According to the report, after the police received a tipoff from the security guard of A.S Mansion, they were able to trace Ram Kumar’s address and alert local police who entered the village in mufti and tracked his movements.
On the day before his capture, Ram Kumar was herding goats in the fields outside the village and went back home at the end of the day. Since the police suspected that he would escape, they waited until late in the night and surrounded the house.
On hearing a dog bark, Ram Kumar’s father saw the police and shouted. Ram Kumar tried to escape but on noticing that the house was surrounded, went back in. When the police broke down the door, they were shocked to find that he had slit his throat with a blade and was bleeding profusely. However since they had alerted the local hospital, he was immediately operated on by ENT experts and is not in danger.
Now that the killer has been apprehended, and facts will become clearer, there is a need to focus on the larger questions – the wild speculations, casting aspersions on “the girl’s character” and what “she may have done to provoke the attacker”, are telling of the larger, more crippling problem in society that can’t be solved with CCTV cameras. Social media has provided a platform for everyone to dispense advice and opinion.
Puthiya Thalaimurai channel interviewed women’s rights activists on the issue.
Many have rightly pointed that despite being educated and working, women are not free from expectations of a patriarchal society to conform to rigid norms of “discipline” and if a victim has failed to meet them, they are blamed for crimes committed against them.
Lakshmi Ramakrishnan, an actor and television personality puts it quite aptly - “a woman’s virtue is over-rated, glorified, that is the basic problem”
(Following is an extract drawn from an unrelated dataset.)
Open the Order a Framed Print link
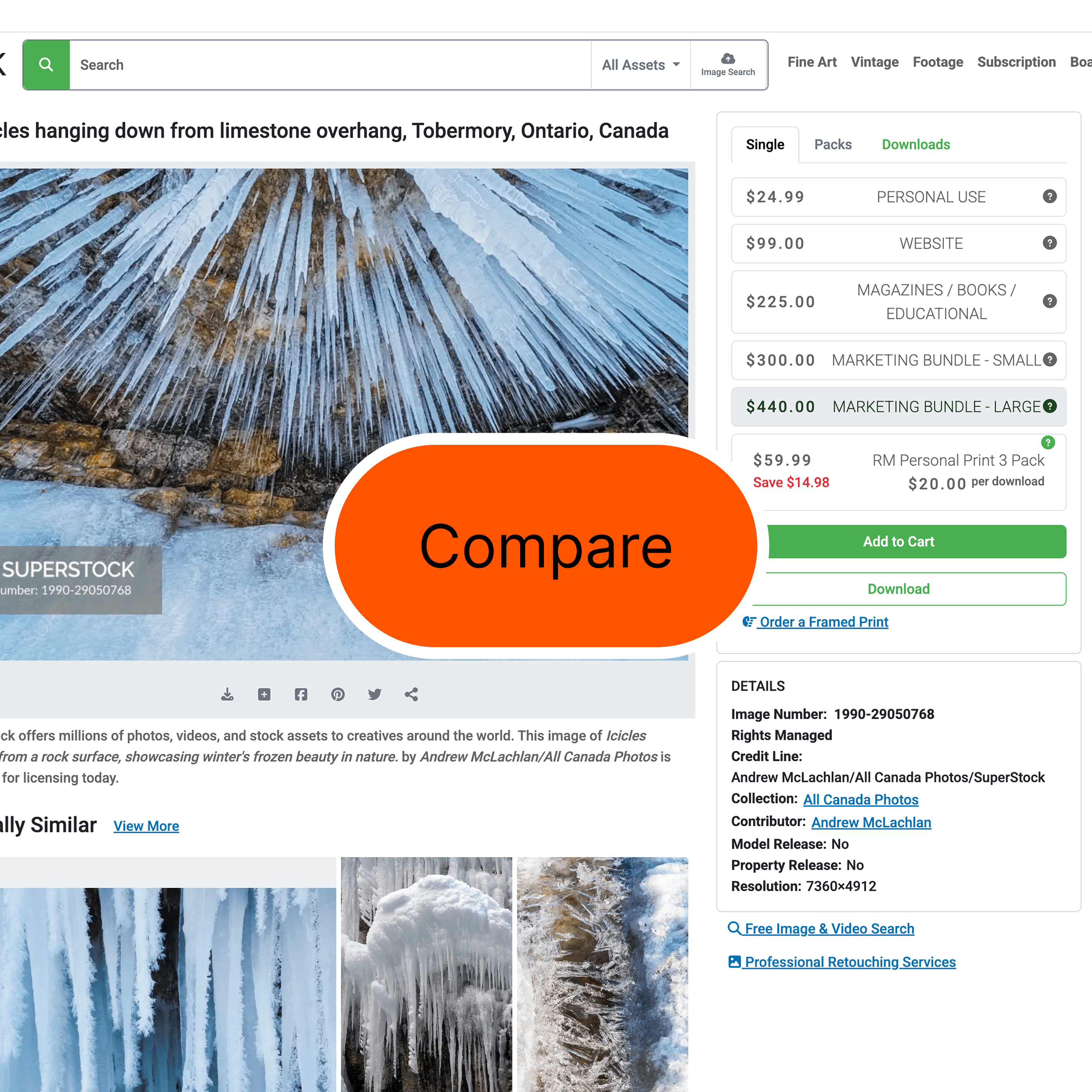 [824, 622]
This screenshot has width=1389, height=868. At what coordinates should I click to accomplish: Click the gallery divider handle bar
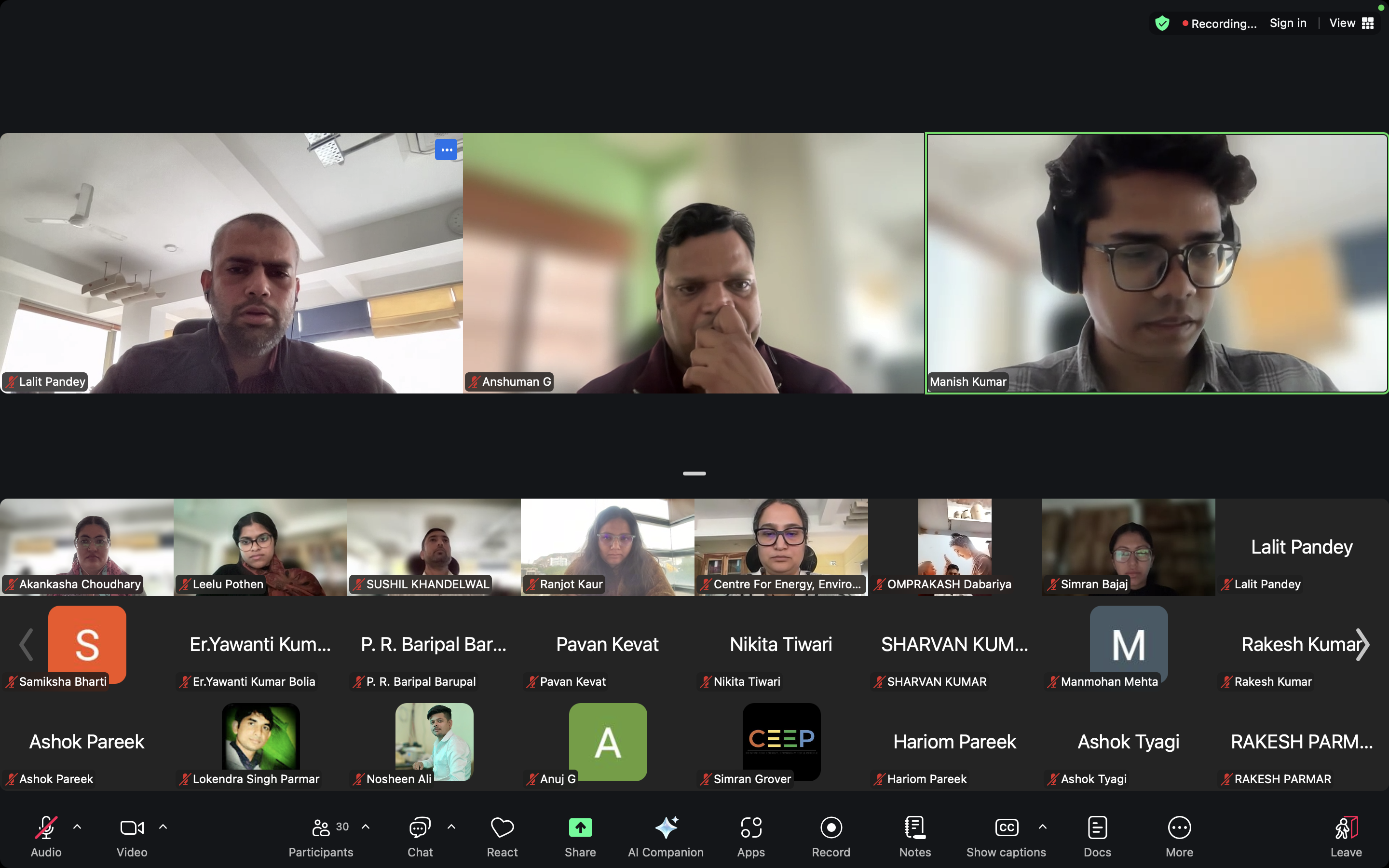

Tamil magazine, Nakheeran reported that the Ram Kumar, in his confession to the police, stated that he had known Swathi through a mutual friend and that he had proposed to her five times. “Since she rejected me all five times, I killed her in anger” is what Ram Kumar says.
According to this article by Soumya Natarajan, in the News Minute, Tamil cinema has made stalking an art. Summarising the plot of many-a popular tamil movies, she says “The hero is an aspirational figure, the go-getter who overcomes any number of obstacles to ‘win’ the girl. And many a time, the obstacle on his path is the girl herself who calls him a ‘porukki’ or tells him in no uncertain terms not to follow her around. By the end of the movie, however, all her nays magically turn into a coy yes and everyone goes home happy. True love has won, consent be damned.”
This article in The New Indian Express also quotes several experts, researchers and activists who have blamed warped notions of masculinity on crimes against women. B Jayashree, a social researcher, says that violence has been a definition of masculinity, whether in films or reality. “
Even in a recent movie with a ‘U’ rating, there was a gory scene of an arm being cut off. This culture of glorification of violence and desensitising people to the consequences of it has shaped the current mindset,” she rues.
It is also worth noting that in the five days between the killing and Ram Kumar’s arrest there were several attempts to also bring in communal and casteist colour to the issue.
Janata ka Reporter reported that Ramki, a BJP karyakarta tweeted a gruesome picture of the murdered victim with the caption “Dayling ISIS type beheading of a Hindu IT professional by a Muslim in Chennai.”Among his 11000 twitter followers is Prime Minister Narendra Modi.
The tweet has not been removed, nor has any action been taken against this individual. Prominent film actor Y.G Mahendran also faced the wrath of many when he posted an outrageous theory on facebook that alleged there was subdued reaction to the killing as Swathi is a Brahmin girl.
News7, a tamil news website quoted the actor as saying that although he did not write the post, but had only shared it, he agreed with the views expressed in it. He said that PMK leaders like Amnbumani Ramadass and others did not protest the killing as strongly as they would have, if Swathi was from another caste.
The wild speculations both on Swathi’s conduct, the motive of the killer and the attempts of many to derail the issue had prompted a plea from Swathi’s uncle to refrain from rumour mongering, and instead focus on finding the killer.